Figure 6. HNF4α antagonists are cytotoxic to hepatocellular carcinoma.

(a) Toxicity was not observed in primary hepatocytes treated with BI6015 in vitro. (b) BI6015 was potently toxic to Hep3B-Luc cells, as measured by bioluminescence. Fat accumulation, measured by Oil Red O staining (red), was enhanced in Hep3B-Luc cells treated with BI6015, while cell division, measured by BrdU uptake (green), was blocked in a dose-dependent manner. (c) Bioluminescence of Hep3B-Luc treated with BI6015 was quantified at 24, 48 and 72 hours after treatment. Decreased bioluminescence correlated directly with decreased cell counts. (d) Hep3B-Luc cells were injected into the liver parenchyma of nude mice, hereafter referred to as HCC mice. Animals were injected IP with 30 mg/kg of BI6015 daily or every other day, as tolerated. Treatment with BI6015 resulted in marked induction of Oil Red O staining (red) in both the normal liver and tumor region, as compared with DMSO. (e and f) Apotosis was evaluated by immunostaining for cleaved caspase-3 (red) and a TUNEL assay (green).
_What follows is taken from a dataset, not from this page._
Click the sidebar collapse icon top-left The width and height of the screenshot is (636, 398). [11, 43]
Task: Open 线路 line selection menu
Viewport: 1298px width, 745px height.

High levels of cleaved caspase-3 expression were found in the tumor regions, but not in the normal liver of BI6015-treated HCC mice as compared with the DMSO control. A similar phenomenon was observed with TUNEL positive cells, which were only found in tumor regions of BI6015-treated HCC mice, predominantly in regions surrounding the necrotic core of the tumor. Scale bars, a,d, e,f=200 μm (inset for d=50 μm), b=100 μm.